DATA EXTRACTS ->
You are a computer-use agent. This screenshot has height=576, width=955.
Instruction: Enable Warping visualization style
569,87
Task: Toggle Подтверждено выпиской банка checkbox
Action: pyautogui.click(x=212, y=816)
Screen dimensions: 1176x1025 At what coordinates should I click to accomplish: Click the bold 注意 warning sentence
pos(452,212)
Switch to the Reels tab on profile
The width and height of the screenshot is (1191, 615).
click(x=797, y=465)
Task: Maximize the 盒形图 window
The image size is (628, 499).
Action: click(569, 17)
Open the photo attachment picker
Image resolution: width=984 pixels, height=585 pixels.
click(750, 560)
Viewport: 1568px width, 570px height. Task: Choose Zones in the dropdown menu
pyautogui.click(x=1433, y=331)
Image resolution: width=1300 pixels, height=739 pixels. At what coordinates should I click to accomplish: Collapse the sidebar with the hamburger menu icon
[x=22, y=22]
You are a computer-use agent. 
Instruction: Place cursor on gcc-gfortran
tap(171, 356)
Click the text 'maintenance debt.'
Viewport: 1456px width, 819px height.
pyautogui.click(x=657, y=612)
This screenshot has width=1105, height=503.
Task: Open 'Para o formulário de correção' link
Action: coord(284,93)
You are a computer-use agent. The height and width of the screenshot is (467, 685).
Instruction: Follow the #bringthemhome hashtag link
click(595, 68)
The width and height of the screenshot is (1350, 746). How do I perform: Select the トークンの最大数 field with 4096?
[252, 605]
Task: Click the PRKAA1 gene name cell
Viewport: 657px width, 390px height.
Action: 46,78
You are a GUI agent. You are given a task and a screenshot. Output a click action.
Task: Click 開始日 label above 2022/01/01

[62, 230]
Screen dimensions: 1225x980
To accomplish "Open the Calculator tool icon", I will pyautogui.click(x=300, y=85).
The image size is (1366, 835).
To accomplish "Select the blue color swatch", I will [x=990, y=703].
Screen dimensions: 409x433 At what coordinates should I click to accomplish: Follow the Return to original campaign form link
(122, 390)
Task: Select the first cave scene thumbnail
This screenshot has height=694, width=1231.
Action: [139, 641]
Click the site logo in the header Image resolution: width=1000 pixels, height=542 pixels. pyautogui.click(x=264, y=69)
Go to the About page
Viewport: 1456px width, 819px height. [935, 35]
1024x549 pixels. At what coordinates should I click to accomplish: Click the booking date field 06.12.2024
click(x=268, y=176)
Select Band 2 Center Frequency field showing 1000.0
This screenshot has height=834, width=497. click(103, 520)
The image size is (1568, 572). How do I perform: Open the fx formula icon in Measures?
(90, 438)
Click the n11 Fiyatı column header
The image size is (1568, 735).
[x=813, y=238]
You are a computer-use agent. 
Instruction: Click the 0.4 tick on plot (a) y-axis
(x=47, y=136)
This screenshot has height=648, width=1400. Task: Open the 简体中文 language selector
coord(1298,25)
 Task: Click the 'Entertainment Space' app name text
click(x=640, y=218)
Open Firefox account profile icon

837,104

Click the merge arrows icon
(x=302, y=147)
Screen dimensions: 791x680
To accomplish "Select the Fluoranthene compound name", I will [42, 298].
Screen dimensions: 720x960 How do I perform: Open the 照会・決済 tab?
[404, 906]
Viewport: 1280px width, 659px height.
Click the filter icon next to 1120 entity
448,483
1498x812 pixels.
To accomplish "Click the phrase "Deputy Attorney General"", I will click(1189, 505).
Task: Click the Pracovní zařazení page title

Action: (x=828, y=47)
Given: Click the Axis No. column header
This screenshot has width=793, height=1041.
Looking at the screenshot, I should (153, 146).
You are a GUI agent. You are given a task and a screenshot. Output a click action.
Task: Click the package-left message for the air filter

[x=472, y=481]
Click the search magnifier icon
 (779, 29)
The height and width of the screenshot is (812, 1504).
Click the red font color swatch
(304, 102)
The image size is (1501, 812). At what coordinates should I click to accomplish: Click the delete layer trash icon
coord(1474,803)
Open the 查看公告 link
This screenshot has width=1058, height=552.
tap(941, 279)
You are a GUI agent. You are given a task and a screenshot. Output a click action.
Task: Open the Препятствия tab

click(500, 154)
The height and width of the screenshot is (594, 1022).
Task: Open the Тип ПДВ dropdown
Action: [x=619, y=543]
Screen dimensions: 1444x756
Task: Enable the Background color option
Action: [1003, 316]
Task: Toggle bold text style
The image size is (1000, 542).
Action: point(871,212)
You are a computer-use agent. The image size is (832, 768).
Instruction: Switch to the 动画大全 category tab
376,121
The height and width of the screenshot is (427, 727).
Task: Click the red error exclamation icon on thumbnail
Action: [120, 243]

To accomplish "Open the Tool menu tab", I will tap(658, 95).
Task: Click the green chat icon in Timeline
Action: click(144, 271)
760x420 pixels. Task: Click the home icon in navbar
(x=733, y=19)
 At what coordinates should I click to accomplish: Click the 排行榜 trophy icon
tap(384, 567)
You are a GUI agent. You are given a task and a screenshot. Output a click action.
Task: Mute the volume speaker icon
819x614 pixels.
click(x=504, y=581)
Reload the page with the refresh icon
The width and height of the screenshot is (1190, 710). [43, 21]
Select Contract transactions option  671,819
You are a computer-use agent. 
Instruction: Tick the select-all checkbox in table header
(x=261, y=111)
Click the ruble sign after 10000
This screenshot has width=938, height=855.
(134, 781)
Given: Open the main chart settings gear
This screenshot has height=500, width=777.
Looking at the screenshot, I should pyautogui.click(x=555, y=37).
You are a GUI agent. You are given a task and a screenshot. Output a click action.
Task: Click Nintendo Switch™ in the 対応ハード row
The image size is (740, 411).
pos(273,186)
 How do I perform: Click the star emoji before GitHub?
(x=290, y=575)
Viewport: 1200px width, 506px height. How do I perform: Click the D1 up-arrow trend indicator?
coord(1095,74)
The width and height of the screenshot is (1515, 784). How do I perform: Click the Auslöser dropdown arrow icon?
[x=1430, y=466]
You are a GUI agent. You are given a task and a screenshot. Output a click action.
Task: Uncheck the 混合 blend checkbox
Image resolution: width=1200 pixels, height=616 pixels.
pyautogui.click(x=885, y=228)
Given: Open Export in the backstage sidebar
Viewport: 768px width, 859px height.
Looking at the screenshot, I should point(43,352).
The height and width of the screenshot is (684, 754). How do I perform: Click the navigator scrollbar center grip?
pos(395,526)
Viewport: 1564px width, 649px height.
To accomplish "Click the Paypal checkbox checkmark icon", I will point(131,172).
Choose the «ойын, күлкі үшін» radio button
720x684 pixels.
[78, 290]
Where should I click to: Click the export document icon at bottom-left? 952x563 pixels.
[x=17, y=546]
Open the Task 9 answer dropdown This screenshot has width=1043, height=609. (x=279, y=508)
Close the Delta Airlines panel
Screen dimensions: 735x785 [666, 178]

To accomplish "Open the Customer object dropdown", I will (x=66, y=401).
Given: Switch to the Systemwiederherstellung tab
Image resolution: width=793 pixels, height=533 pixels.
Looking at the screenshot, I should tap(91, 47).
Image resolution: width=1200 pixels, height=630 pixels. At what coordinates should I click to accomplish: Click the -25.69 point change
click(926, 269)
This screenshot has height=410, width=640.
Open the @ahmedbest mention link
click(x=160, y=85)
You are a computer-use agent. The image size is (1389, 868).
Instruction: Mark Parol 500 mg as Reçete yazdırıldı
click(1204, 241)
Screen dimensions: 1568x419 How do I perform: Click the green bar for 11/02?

WHAT THE TASK ASKS -> Print out the complete data above, character for character.

RESPONSE FOR THIS EXERCISE ->
You are a computer-use agent. This screenshot has height=576, width=955.
Instruction: Enable Warping visualization style
569,87
Task: Toggle Подтверждено выпиской банка checkbox
Action: pyautogui.click(x=212, y=816)
Screen dimensions: 1176x1025 At what coordinates should I click to accomplish: Click the bold 注意 warning sentence
pos(452,212)
Switch to the Reels tab on profile
The width and height of the screenshot is (1191, 615).
click(x=797, y=465)
Task: Maximize the 盒形图 window
The image size is (628, 499).
Action: click(569, 17)
Open the photo attachment picker
Image resolution: width=984 pixels, height=585 pixels.
click(750, 560)
Viewport: 1568px width, 570px height. Task: Choose Zones in the dropdown menu
pyautogui.click(x=1433, y=331)
Image resolution: width=1300 pixels, height=739 pixels. At what coordinates should I click to accomplish: Collapse the sidebar with the hamburger menu icon
[x=22, y=22]
You are a computer-use agent. 
Instruction: Place cursor on gcc-gfortran
tap(171, 356)
Click the text 'maintenance debt.'
Viewport: 1456px width, 819px height.
pyautogui.click(x=657, y=612)
This screenshot has width=1105, height=503.
Task: Open 'Para o formulário de correção' link
Action: coord(284,93)
You are a computer-use agent. The height and width of the screenshot is (467, 685).
Instruction: Follow the #bringthemhome hashtag link
click(595, 68)
The width and height of the screenshot is (1350, 746). How do I perform: Select the トークンの最大数 field with 4096?
[252, 605]
Task: Click the PRKAA1 gene name cell
Viewport: 657px width, 390px height.
Action: 46,78
You are a GUI agent. You are given a task and a screenshot. Output a click action.
Task: Click 開始日 label above 2022/01/01

[62, 230]
Screen dimensions: 1225x980
To accomplish "Open the Calculator tool icon", I will pyautogui.click(x=300, y=85).
The image size is (1366, 835).
To accomplish "Select the blue color swatch", I will [x=990, y=703].
Screen dimensions: 409x433 At what coordinates should I click to accomplish: Follow the Return to original campaign form link
(122, 390)
Task: Select the first cave scene thumbnail
This screenshot has height=694, width=1231.
Action: [139, 641]
Click the site logo in the header Image resolution: width=1000 pixels, height=542 pixels. pyautogui.click(x=264, y=69)
Go to the About page
Viewport: 1456px width, 819px height. [935, 35]
1024x549 pixels. At what coordinates should I click to accomplish: Click the booking date field 06.12.2024
click(x=268, y=176)
Select Band 2 Center Frequency field showing 1000.0
This screenshot has height=834, width=497. click(103, 520)
The image size is (1568, 572). How do I perform: Open the fx formula icon in Measures?
(90, 438)
Click the n11 Fiyatı column header
The image size is (1568, 735).
[x=813, y=238]
You are a computer-use agent. 
Instruction: Click the 0.4 tick on plot (a) y-axis
(x=47, y=136)
This screenshot has height=648, width=1400. Task: Open the 简体中文 language selector
coord(1298,25)
 Task: Click the 'Entertainment Space' app name text
click(x=640, y=218)
Open Firefox account profile icon

837,104

Click the merge arrows icon
(x=302, y=147)
Screen dimensions: 791x680
To accomplish "Select the Fluoranthene compound name", I will [42, 298].
Screen dimensions: 720x960 How do I perform: Open the 照会・決済 tab?
[404, 906]
Viewport: 1280px width, 659px height.
Click the filter icon next to 1120 entity
448,483
1498x812 pixels.
To accomplish "Click the phrase "Deputy Attorney General"", I will click(1189, 505).
Task: Click the Pracovní zařazení page title

Action: (x=828, y=47)
Given: Click the Axis No. column header
This screenshot has width=793, height=1041.
Looking at the screenshot, I should (153, 146).
You are a GUI agent. You are given a task and a screenshot. Output a click action.
Task: Click the package-left message for the air filter

[x=472, y=481]
Click the search magnifier icon
 (779, 29)
The height and width of the screenshot is (812, 1504).
Click the red font color swatch
(304, 102)
The image size is (1501, 812). At what coordinates should I click to accomplish: Click the delete layer trash icon
coord(1474,803)
Open the 查看公告 link
This screenshot has width=1058, height=552.
tap(941, 279)
You are a GUI agent. You are given a task and a screenshot. Output a click action.
Task: Open the Препятствия tab

click(500, 154)
The height and width of the screenshot is (594, 1022).
Task: Open the Тип ПДВ dropdown
Action: [x=619, y=543]
Screen dimensions: 1444x756
Task: Enable the Background color option
Action: [1003, 316]
Task: Toggle bold text style
The image size is (1000, 542).
Action: point(871,212)
You are a computer-use agent. The image size is (832, 768).
Instruction: Switch to the 动画大全 category tab
376,121
The height and width of the screenshot is (427, 727).
Task: Click the red error exclamation icon on thumbnail
Action: [120, 243]

To accomplish "Open the Tool menu tab", I will tap(658, 95).
Task: Click the green chat icon in Timeline
Action: click(144, 271)
760x420 pixels. Task: Click the home icon in navbar
(x=733, y=19)
 At what coordinates should I click to accomplish: Click the 排行榜 trophy icon
tap(384, 567)
You are a GUI agent. You are given a task and a screenshot. Output a click action.
Task: Mute the volume speaker icon
819x614 pixels.
click(x=504, y=581)
Reload the page with the refresh icon
The width and height of the screenshot is (1190, 710). [43, 21]
Select Contract transactions option  671,819
You are a computer-use agent. 
Instruction: Tick the select-all checkbox in table header
(x=261, y=111)
Click the ruble sign after 10000
This screenshot has width=938, height=855.
(134, 781)
Given: Open the main chart settings gear
This screenshot has height=500, width=777.
Looking at the screenshot, I should pyautogui.click(x=555, y=37).
You are a GUI agent. You are given a task and a screenshot. Output a click action.
Task: Click Nintendo Switch™ in the 対応ハード row
The image size is (740, 411).
pos(273,186)
 How do I perform: Click the star emoji before GitHub?
(x=290, y=575)
Viewport: 1200px width, 506px height. How do I perform: Click the D1 up-arrow trend indicator?
coord(1095,74)
The width and height of the screenshot is (1515, 784). How do I perform: Click the Auslöser dropdown arrow icon?
[x=1430, y=466]
You are a GUI agent. You are given a task and a screenshot. Output a click action.
Task: Uncheck the 混合 blend checkbox
Image resolution: width=1200 pixels, height=616 pixels.
pyautogui.click(x=885, y=228)
Given: Open Export in the backstage sidebar
Viewport: 768px width, 859px height.
Looking at the screenshot, I should point(43,352).
The height and width of the screenshot is (684, 754). How do I perform: Click the navigator scrollbar center grip?
pos(395,526)
Viewport: 1564px width, 649px height.
To accomplish "Click the Paypal checkbox checkmark icon", I will point(131,172).
Choose the «ойын, күлкі үшін» radio button
720x684 pixels.
[78, 290]
Where should I click to: Click the export document icon at bottom-left? 952x563 pixels.
[x=17, y=546]
Open the Task 9 answer dropdown This screenshot has width=1043, height=609. (x=279, y=508)
Close the Delta Airlines panel
Screen dimensions: 735x785 [666, 178]

To accomplish "Open the Customer object dropdown", I will (x=66, y=401).
Given: Switch to the Systemwiederherstellung tab
Image resolution: width=793 pixels, height=533 pixels.
Looking at the screenshot, I should tap(91, 47).
Image resolution: width=1200 pixels, height=630 pixels. At what coordinates should I click to accomplish: Click the -25.69 point change
click(926, 269)
This screenshot has height=410, width=640.
Open the @ahmedbest mention link
click(x=160, y=85)
You are a computer-use agent. The image size is (1389, 868).
Instruction: Mark Parol 500 mg as Reçete yazdırıldı
click(1204, 241)
Screen dimensions: 1568x419 How do I perform: Click the green bar for 11/02?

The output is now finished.